In the following, we shall use the usual notations from RL, presented in Table 1.

DDPG is an actor–critic algorithm that presents the advantages of both policy-based and value-based methods and learns optimal estimates for the both policy and value functions. Using the Bellman equation and off-policy data, the Q-function is learnt and then is used to learn the policy [22]. The main idea is the same as in Q-learning: if the optimal Q-function (denoted

Q^{o p t} (s, a)

) is known, the optimal action is obtained by solving the following equation [24]:

a^{o p t} (s) = a r g \max_{a} Q^{o p t} (s, a) .

(1)

The starting point in learning an approximator for

Q^{o p t} (s, a)

is the well-known Bellman equation [12]:

Q^{o p t} (s_{k}, a_{k}) = E [r_{k} + γ \max_{a \in A} Q^{o p t} (s_{k + 1}, a)] .

(2)

Q-learning solves the Bellman optimality equation using the temporal difference (TD) [12]:

Q (s_{k}, a_{k}) \leftarrow Q (s_{k}, a_{k}) + α [r_{k} + γ \max_{a \in A} Q (s_{k + 1}, a) - Q (s_{k}, a_{k})],

(3)

where

$δ = [r_{k} + γ \max_{a \in A} Q (s_{k + 1}, a) - Q (s_{k}, a_{k})]$ —TD error;
$α$ —learning rate.

In order to use Q-learning for continuous state and action spaces, neural networks were used as function approximators for Q-values and function policies. So, considering that

Q_{w}

is the critic network parametrized by w and

π_{θ}

is the actor network parametrized by θ, relation (3) becomes [12]
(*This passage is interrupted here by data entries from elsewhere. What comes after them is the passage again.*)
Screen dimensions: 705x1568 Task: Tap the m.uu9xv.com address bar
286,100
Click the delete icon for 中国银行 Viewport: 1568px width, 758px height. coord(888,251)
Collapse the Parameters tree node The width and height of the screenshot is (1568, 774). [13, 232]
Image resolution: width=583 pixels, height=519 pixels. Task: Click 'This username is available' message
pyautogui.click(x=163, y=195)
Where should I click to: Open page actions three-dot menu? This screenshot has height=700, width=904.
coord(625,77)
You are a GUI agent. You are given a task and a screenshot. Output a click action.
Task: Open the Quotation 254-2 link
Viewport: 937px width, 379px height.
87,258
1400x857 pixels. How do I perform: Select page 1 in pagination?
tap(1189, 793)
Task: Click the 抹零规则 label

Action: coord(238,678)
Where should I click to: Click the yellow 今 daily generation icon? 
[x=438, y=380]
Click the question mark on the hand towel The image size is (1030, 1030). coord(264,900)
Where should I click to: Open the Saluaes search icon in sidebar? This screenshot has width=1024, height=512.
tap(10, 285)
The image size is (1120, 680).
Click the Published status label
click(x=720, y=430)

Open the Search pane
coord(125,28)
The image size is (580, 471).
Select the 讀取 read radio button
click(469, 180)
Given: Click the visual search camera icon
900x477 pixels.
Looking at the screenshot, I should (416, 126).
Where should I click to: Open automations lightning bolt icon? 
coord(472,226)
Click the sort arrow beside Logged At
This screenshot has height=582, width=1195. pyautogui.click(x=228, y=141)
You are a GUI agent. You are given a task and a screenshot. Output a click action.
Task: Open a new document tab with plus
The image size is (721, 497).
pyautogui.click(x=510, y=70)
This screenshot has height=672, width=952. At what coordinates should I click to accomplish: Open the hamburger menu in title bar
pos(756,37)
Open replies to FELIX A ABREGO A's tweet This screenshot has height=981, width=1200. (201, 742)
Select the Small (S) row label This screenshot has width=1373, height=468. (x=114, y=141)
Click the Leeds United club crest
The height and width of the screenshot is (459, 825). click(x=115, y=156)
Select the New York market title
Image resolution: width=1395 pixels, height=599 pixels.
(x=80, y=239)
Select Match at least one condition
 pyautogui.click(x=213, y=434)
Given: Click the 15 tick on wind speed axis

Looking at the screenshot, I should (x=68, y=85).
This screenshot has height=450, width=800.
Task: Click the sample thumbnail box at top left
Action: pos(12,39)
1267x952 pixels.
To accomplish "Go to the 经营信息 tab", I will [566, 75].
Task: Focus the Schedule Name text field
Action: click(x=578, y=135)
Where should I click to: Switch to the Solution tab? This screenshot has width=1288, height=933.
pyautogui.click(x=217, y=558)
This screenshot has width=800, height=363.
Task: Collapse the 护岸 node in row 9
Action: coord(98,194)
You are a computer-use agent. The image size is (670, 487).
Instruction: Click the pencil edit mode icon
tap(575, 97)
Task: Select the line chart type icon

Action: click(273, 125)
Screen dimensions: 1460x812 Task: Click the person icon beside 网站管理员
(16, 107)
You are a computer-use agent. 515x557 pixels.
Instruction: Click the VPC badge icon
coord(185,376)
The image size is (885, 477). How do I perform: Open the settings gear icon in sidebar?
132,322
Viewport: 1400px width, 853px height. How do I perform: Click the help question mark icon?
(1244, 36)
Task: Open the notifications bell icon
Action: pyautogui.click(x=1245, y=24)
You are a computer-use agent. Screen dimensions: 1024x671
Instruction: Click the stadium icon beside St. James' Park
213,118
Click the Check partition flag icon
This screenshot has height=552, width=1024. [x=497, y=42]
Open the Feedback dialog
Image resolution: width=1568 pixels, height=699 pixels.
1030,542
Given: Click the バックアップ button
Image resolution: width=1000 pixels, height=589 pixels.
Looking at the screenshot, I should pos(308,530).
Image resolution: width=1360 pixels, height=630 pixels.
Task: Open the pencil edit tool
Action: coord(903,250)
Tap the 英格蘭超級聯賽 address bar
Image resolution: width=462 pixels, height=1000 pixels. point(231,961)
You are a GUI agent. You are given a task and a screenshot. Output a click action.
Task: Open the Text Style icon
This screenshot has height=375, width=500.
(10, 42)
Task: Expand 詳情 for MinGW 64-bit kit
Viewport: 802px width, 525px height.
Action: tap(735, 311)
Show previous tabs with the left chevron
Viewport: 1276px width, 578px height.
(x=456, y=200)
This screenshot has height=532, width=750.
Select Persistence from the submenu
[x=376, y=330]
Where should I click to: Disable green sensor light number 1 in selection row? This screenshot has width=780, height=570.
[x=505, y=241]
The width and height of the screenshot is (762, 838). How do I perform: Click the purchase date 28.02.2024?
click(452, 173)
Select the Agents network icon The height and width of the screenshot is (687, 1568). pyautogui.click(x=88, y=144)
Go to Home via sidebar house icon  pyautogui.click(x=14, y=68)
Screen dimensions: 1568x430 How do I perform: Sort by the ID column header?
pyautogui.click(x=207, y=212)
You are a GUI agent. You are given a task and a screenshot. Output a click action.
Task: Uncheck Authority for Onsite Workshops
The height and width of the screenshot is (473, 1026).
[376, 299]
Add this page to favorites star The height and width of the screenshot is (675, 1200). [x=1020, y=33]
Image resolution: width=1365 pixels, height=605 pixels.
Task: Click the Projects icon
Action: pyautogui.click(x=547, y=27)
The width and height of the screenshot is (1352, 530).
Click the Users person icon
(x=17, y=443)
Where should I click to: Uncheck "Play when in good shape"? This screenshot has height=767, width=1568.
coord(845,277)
Q_{w} (s_{k}, a_{k}) \leftarrow Q_{w} (s_{k}, a_{k}) + α [r_{k} + γ \max_{a \in A} Q_{w} (s_{k + 1}, a) - Q_{w} (s_{k}, a_{k})] .

(4)

In relation (4), the term

{φ_{k} = r}_{k} + γ \max_{a \in A} Q_{w} (s_{k + 1}, a)

represents the target (the desired or goal value that the algorithm is trying to approximate or learn). The target

φ_{k}

depends on the parameter w that is to be optimized, so the target varies, and this causes significant difficulties for supervised learning. The solution to this problem in DDPG is to use a new neural network (called the critic target network) that has a similar structure to the critic network but whose parameters do not change rapidly. Moreover, the target

φ_{k}

contains the maximization over

a \in A

, which can be expensive since the Q-value function is a complex network with continuous inputs. To address this problem, a target actor network is used to approximate the optimal policy that maximizes

Q_{w} (s_{k + 1}, a)

. The target networks are denoted in the following by

{\hat{Q}}_{\hat{w}}

—target critic network parametrized by

\hat{w}

;

{\hat{π}}_{\hat{θ}}

—target actor network parametrized by

\hat{θ}

.

So, the target becomes

{φ_{k} = r}_{k} + γ \cdot {\hat{Q}}_{\hat{w}} (s_{k + 1}, {\hat{π}}_{\hat{θ}} (s_{k + 1})) .

(5)

To train the critic

Q_{w}

, using a minibatch of N samples and a target critic

{\hat{Q}}_{\hat{w}}

, we compute

{φ_{i} = r}_{i} + γ \cdot {\hat{Q}}_{\hat{w}} (s_{i + 1}, {\hat{π}}_{\hat{θ}} (s_{i + 1})),

(6)

and update w by minimizing the loss function L_C (calculated as the mean square error (MSE) between the current Q-value and the target Q-value):

L_{c} = \frac{1}{N} \sum_{i} {(φ_{i} - Q_{w} (s_{i}, a_{i}))}^{2},

(7)

In order to update the actor network parameters, the policy gradient is used:

\nabla_{θ} J = \frac{1}{N} \sum_{i} (\nabla_{a} Q_{w} (s_{i}, a_{i}) {\cdot \nabla}_{θ} π_{θ} (s_{i})),

(8)

To update the target network parameters, DDPG performs “soft updates” using Polyak averaging:

\begin{matrix} \hat{w} \leftarrow τ \cdot w + (1 - τ) \cdot \hat{w} \\ \hat{θ} \leftarrow τ \cdot θ + (1 - τ) \cdot \hat{θ} \end{matrix},

(9)

where

τ \in [0, 1], τ ≪ 1

.

In summary, the main steps of the DDPG algorithm are as follows [12]:

Initialize the critic and actor networks;
Collect data from the environment and store them in the replay buffer;
Sample a batch of experiences from the replay buffer;
Compute the target Q-value using the target networks and update the critic using the mean-squared Bellman error loss;
Update the actor policy using the sampled batch, aiming to maximize the estimated Q-value;
Periodically update the target networks with a soft update;
Repeat steps 3–6 until the desired performance is achieved.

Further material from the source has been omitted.